In parallel, TEs seem to be co-regulated with phospholipid metabolism, which directly affects the PI3K/AKT signaling pathway, central to the immune response. Alterations in phospholipid metabolism and the PI3K/AKT pathway were detected in our metabolic flux analysis and functional enrichment analysis, respectively. A recent screen for host genes required for SARS-CoV-2 infection identified three members from the PI3K pathway19. In addition, phosphatidylinositol metabolic processes are important for the infection of multiple coronaviruses33 and it is well-known that lipid metabolism is essential throughout the life cycle of several viruses81,82. Moreover, both glycerophospholipids and fatty acids were reported to be significantly dysregulated in COVID-19 patients83. Finally, alteration of fatty acid metabolites in COVID-19 patients was highly correlated with IL-6 levels84, showing the potential of genome-wide complementary approaches to better understand this complex disease.

RBPs are likely candidates for host factors involved in the response of human cells to SARS-CoV-2, as well as viral manipulation of host machinery. During preparation of this study, two experimental studies85,86 reported hundreds of proteins that interact with SARS-CoV-2 RNA in human liver-derived cell lines. Encouragingly, they validated binding of several candidate proteins highlighted by our analysis (Table 2 and Supplementary Data 13). However, they did not identify the specific sites where these proteins bind to viral RNA and a deeper understanding of which RBPs promote or inhibit viral activity remains necessary. Our analysis complements these studies by (1) identifying putative binding sites for each protein on the viral genome, (2) identifying proteins whose binding sites were significantly enriched or depleted in the viral genome, and (3) identifying potential binding sites that are conserved and specific to SARS-CoV-2. We suggest that these proteins are likely to include functionally important interactions and should be the focus of experimental studies.

One of the RBPs whose potential binding sites are enriched and conserved in the SARS-CoV-2 genome is eIF4b, suggesting that SARS-CoV-2 viral protein translation could be eIF4b dependent. We also detected upregulation of the EIF4B gene in A549 and Calu-3 cells, which might indicate that this protein is sequestered by the virus and, therefore, cells need to increase its production. Another conserved RBP, which was also upregulated in infected cells, is the PABPC1, which is involved in mRNA stability and translation.

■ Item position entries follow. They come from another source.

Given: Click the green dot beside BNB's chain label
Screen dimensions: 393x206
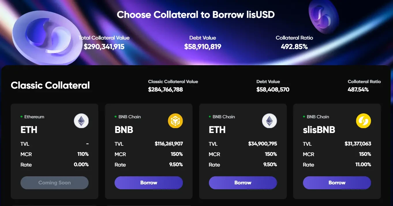Looking at the screenshot, I should pos(115,117).
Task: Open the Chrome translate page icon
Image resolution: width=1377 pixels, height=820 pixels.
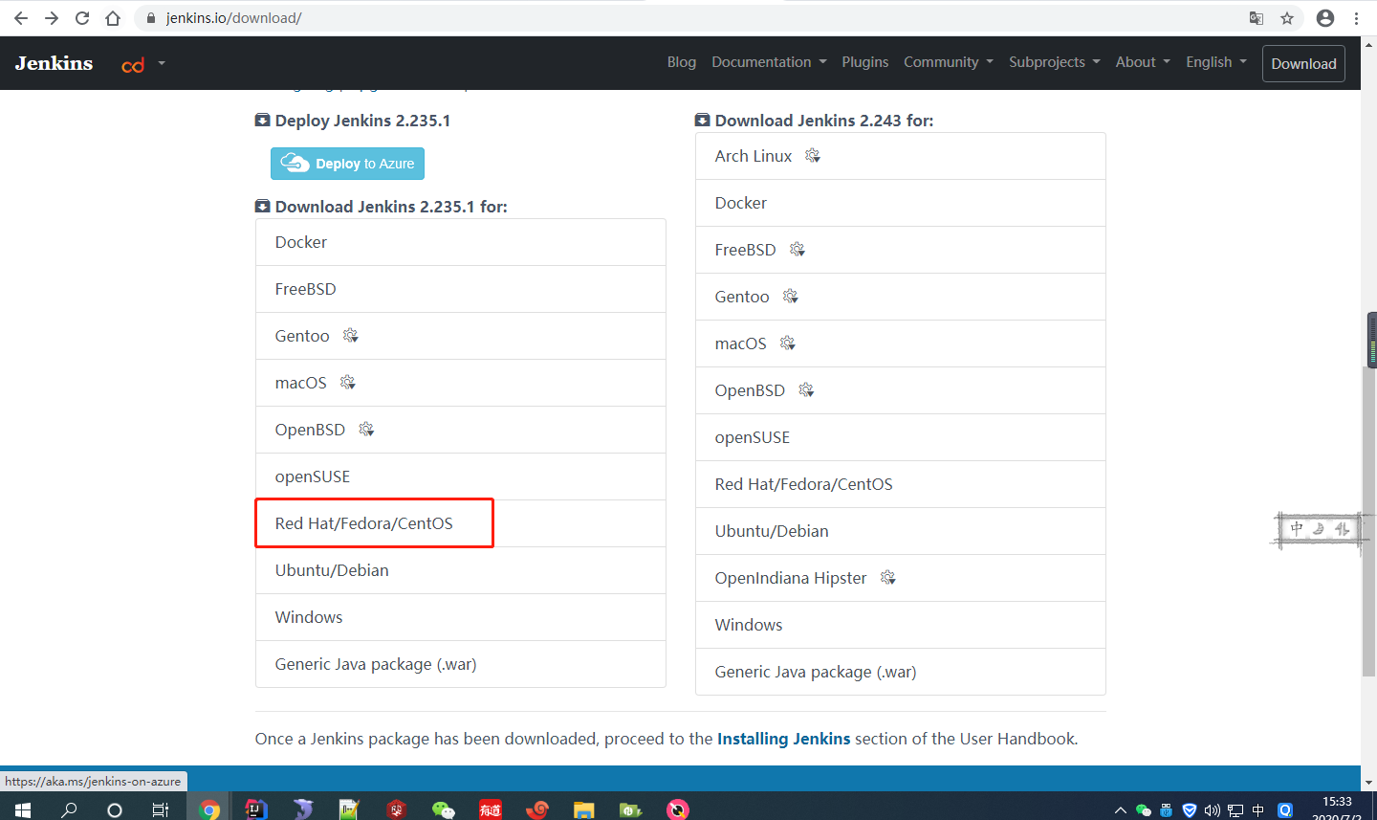Action: point(1257,18)
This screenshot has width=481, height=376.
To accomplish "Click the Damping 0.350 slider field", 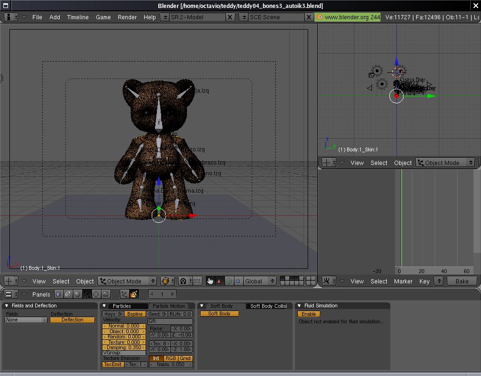I will [x=124, y=347].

PABPC1 has been implicated in multiple viral infections; it is modulated to inhibit host protein translation, promoting viral RNA access to the host translational machinery87. Interestingly, PABPC1 and PABPC4 have been reported to interact with the SARS-CoV-2 N protein, which stabilizes the viral genome18. This raises the possibility that the viral genome, N protein, and human PABP proteins may participate in a joint protein–RNA complex that assists in viral genome stability, replication, and/or translation87,88,89,90,91.

Binding motifs for hnRNPA1 were enriched specifically in the 3′-UTR of SARS-CoV-2, even though they were depleted in the genome overall. hnRNPA1 interacts with 3′-UTRs of other coronaviruses and participates in transcription and replication of the murine hepatitis virus92,93,94. The hnRNPA1 gene, along with hnRNPA2B1, was downregulated in Calu-3 cells and, in contrast to the previous examples of upregulated genes, could denote a response from human cells to control viral replication.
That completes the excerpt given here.